# PROVIDED ENTRIES:
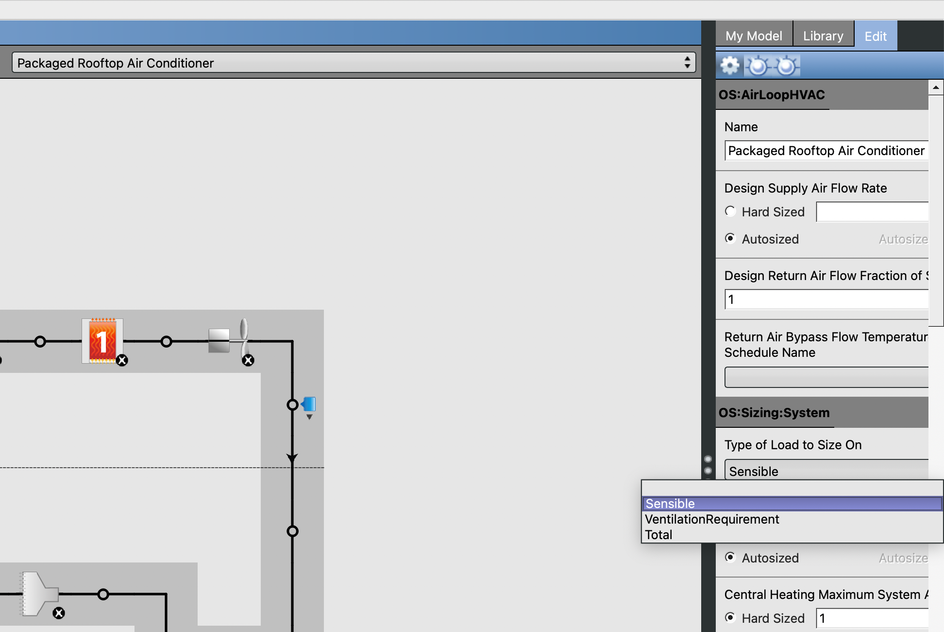Screen dimensions: 944x632
Task: Select VentilationRequirement from the open list
Action: (x=712, y=519)
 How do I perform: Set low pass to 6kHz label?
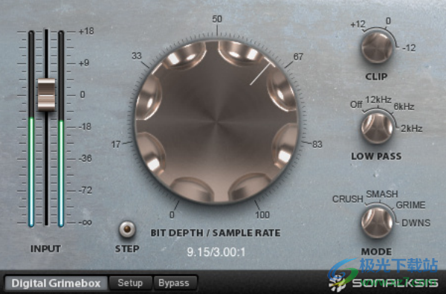[404, 106]
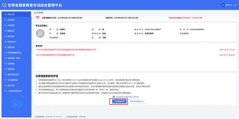The width and height of the screenshot is (239, 119).
Task: Click the 开始填报志愿 button
Action: coord(119,101)
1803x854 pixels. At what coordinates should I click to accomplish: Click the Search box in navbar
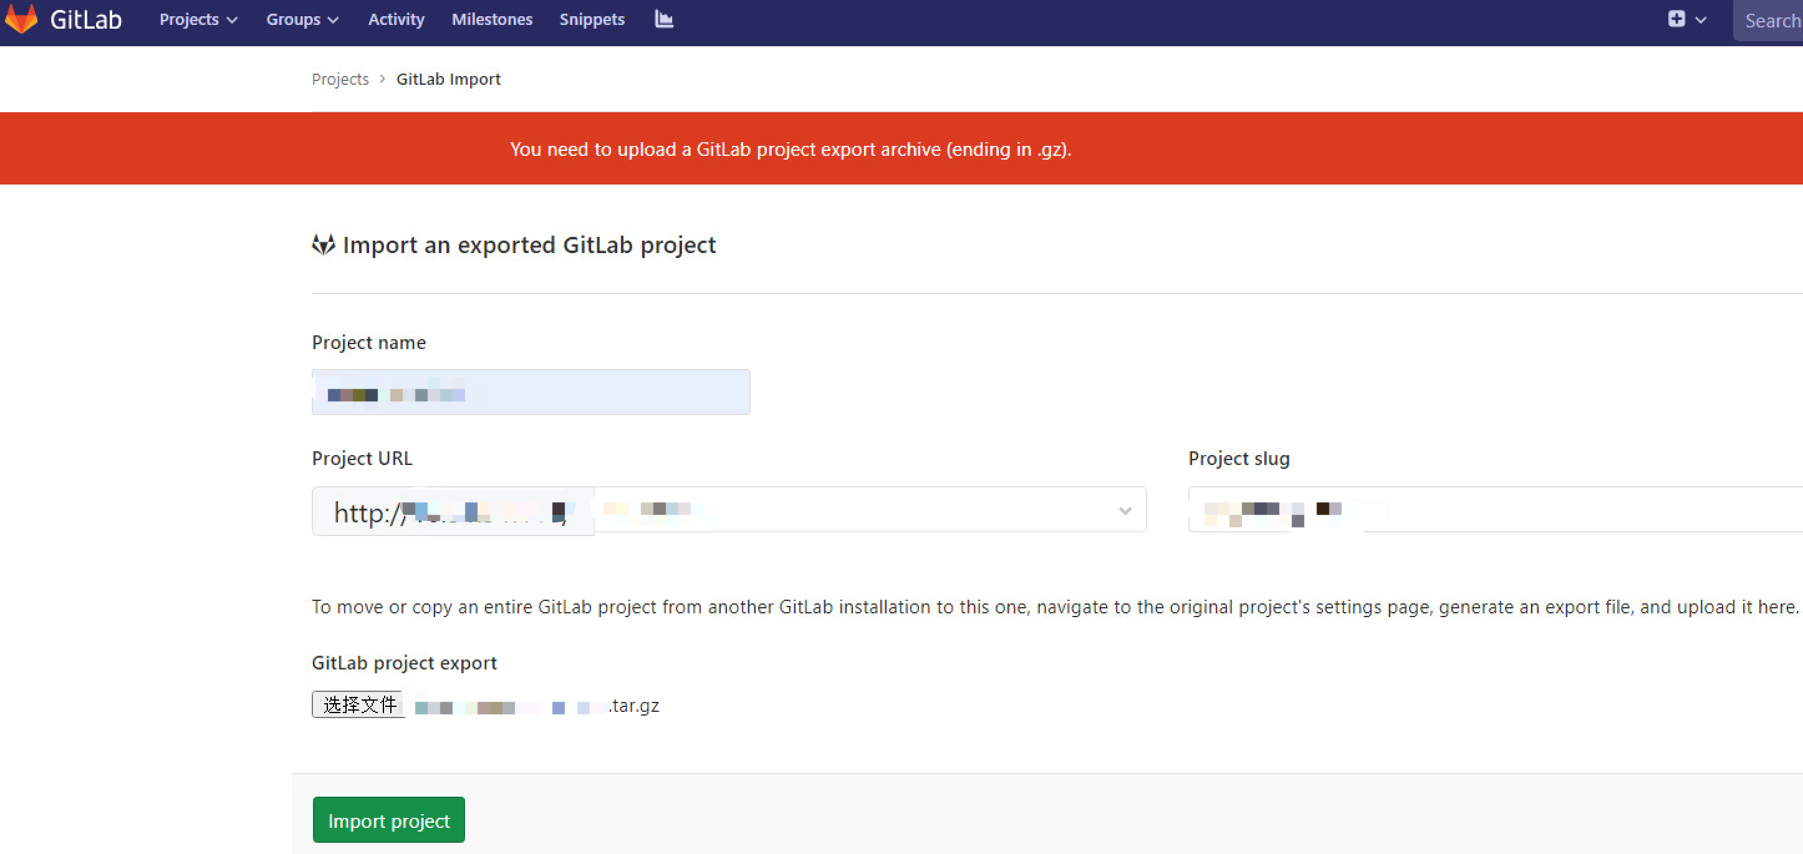click(1771, 21)
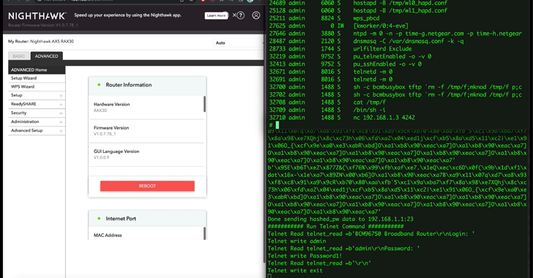
Task: Open ADVANCED Home in sidebar
Action: [x=37, y=70]
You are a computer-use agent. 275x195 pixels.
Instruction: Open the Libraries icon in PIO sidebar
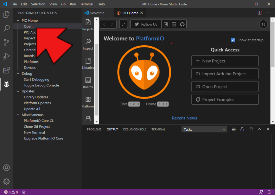88,63
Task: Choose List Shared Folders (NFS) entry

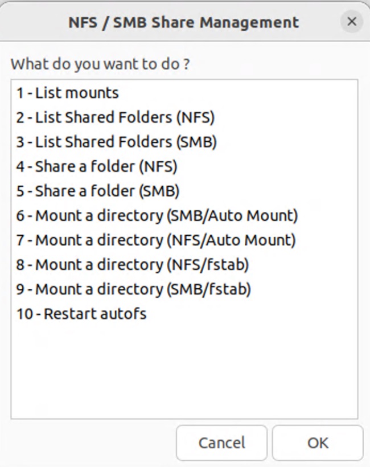Action: pos(116,117)
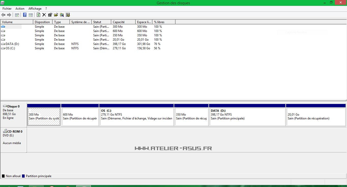Click the settings list toolbar icon

point(68,15)
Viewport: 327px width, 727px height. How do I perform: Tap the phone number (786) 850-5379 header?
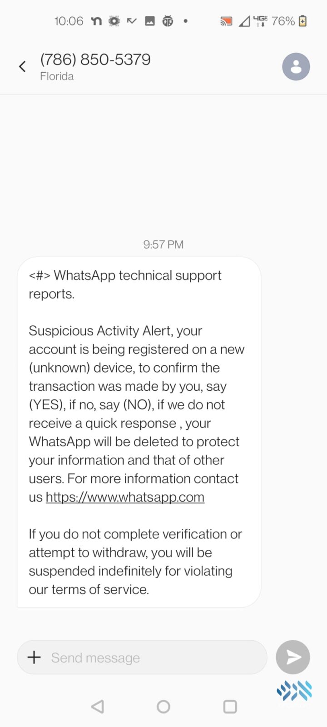coord(95,60)
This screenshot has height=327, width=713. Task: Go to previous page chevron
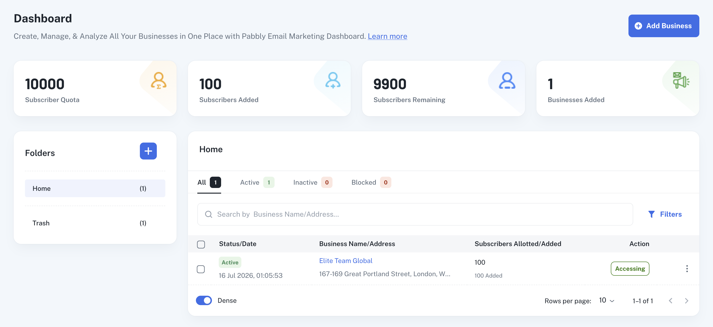coord(670,301)
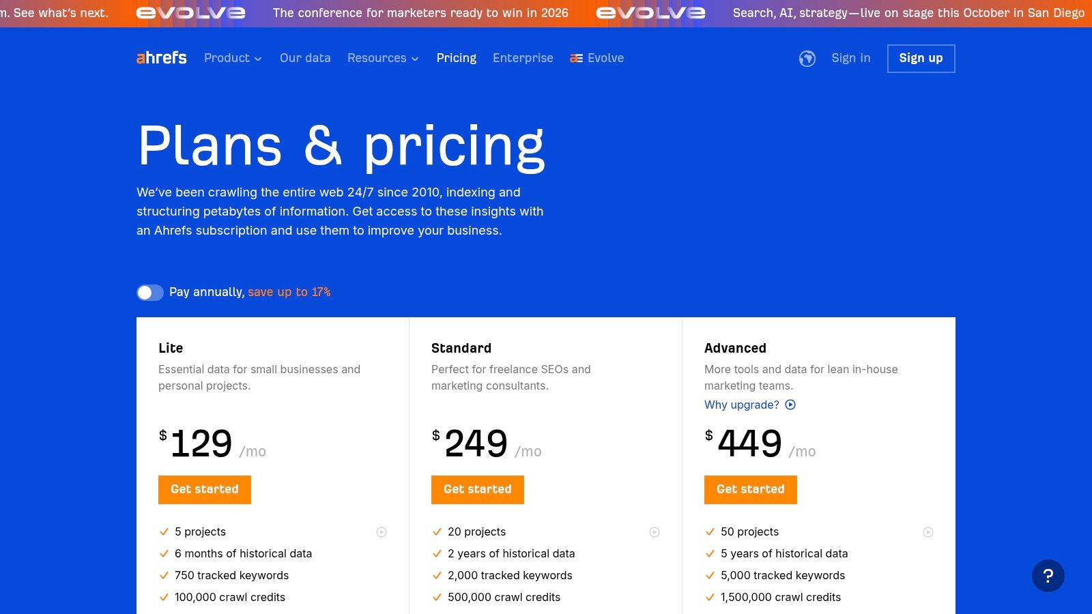The image size is (1092, 614).
Task: Open the question mark help bubble
Action: pyautogui.click(x=1049, y=575)
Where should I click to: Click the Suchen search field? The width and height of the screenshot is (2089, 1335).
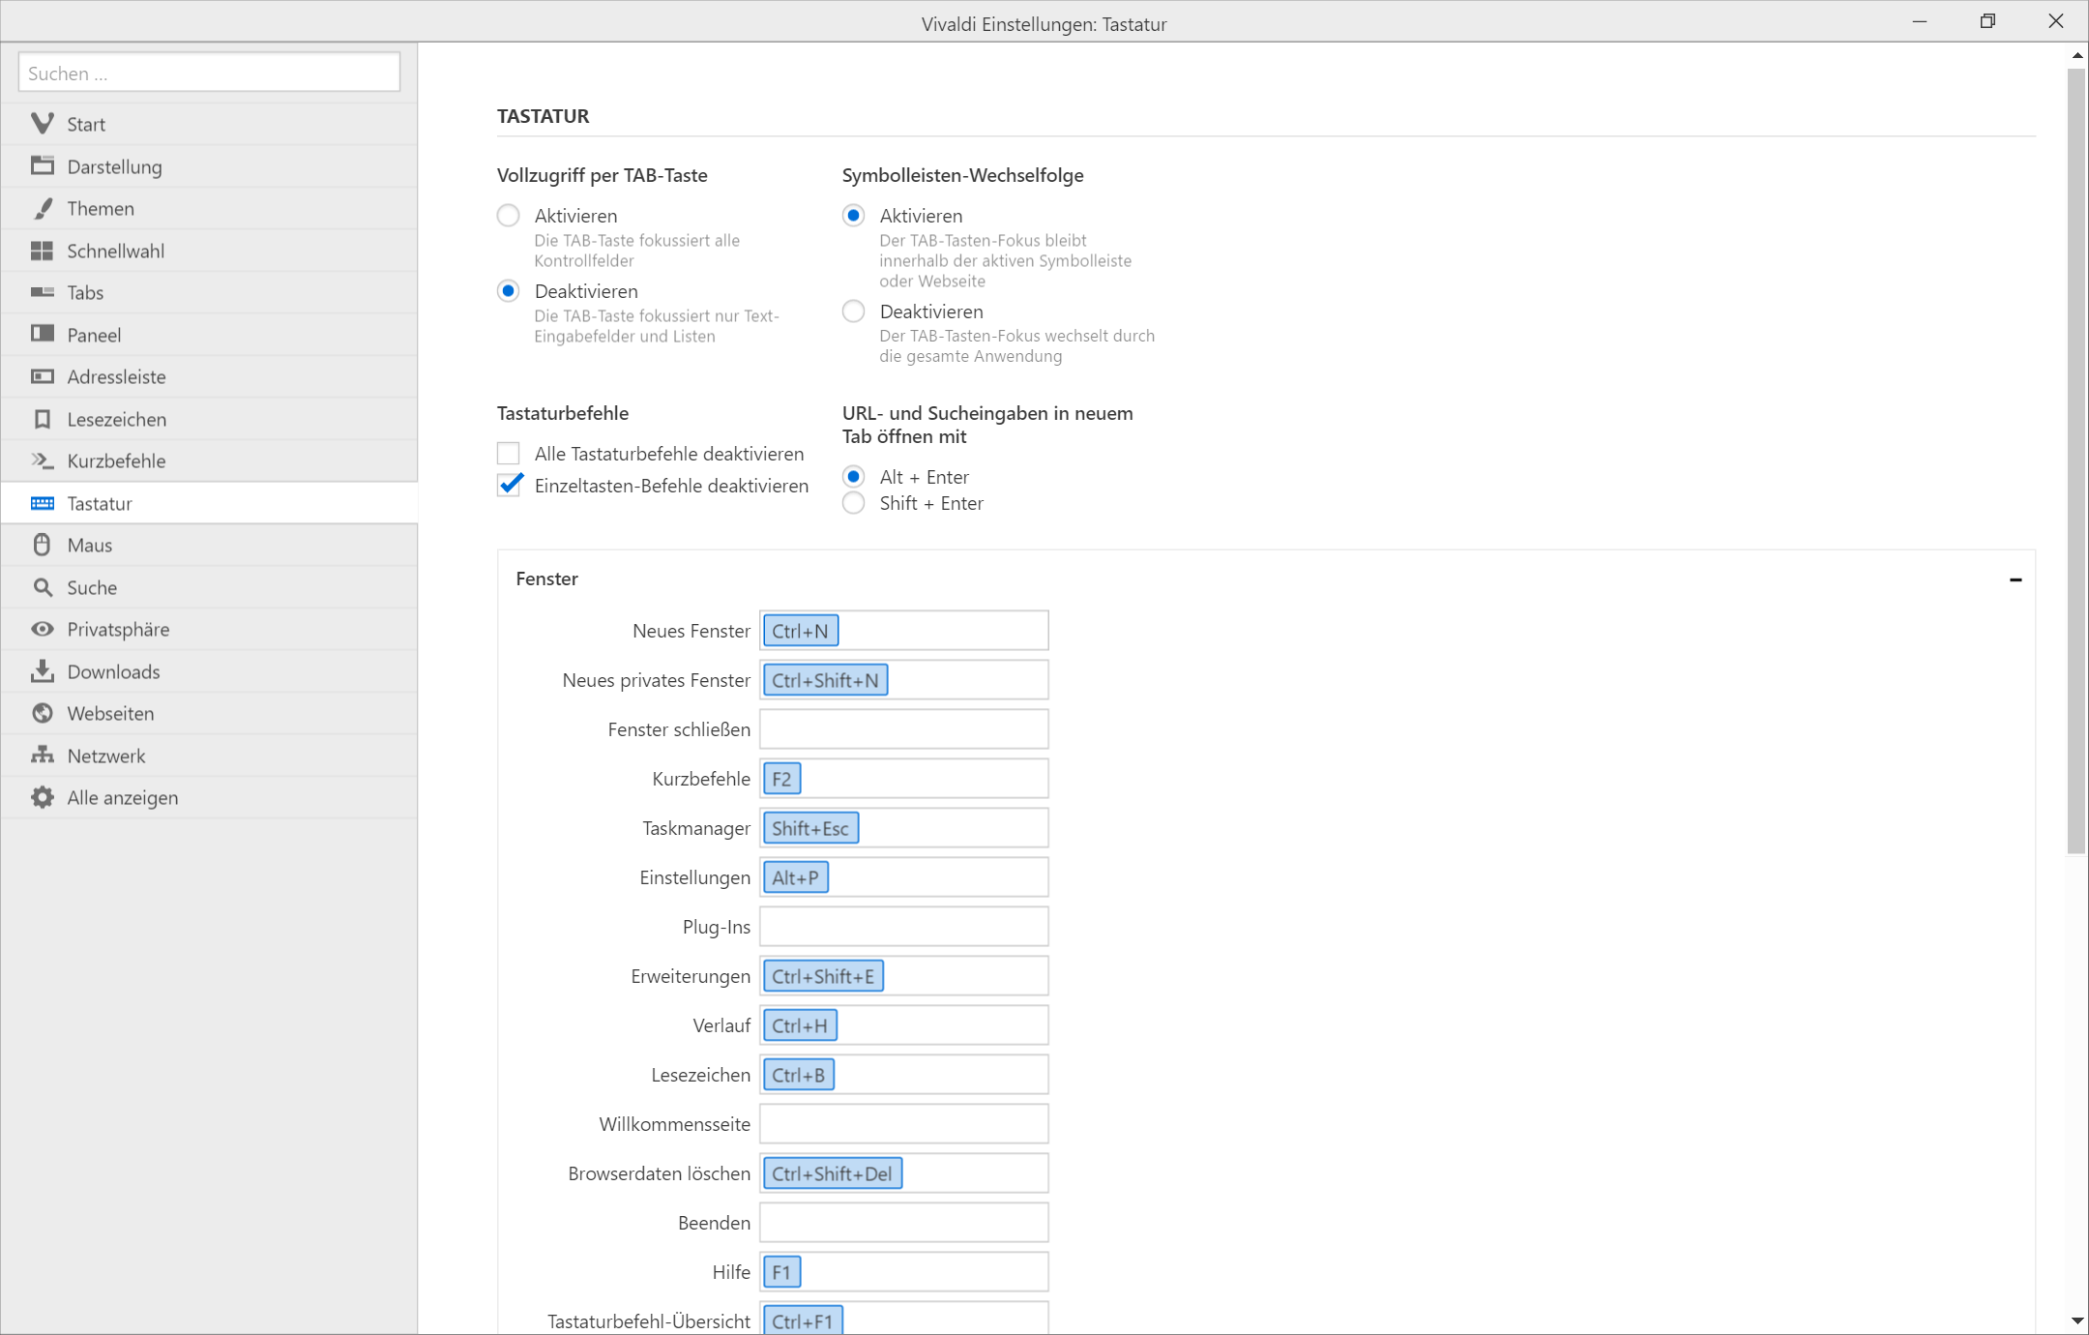[209, 73]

# STATED GOAL:
Count how many of the lines above contain the string "should", matching case exactly, and reply with only that number.

# SOLUTION:
2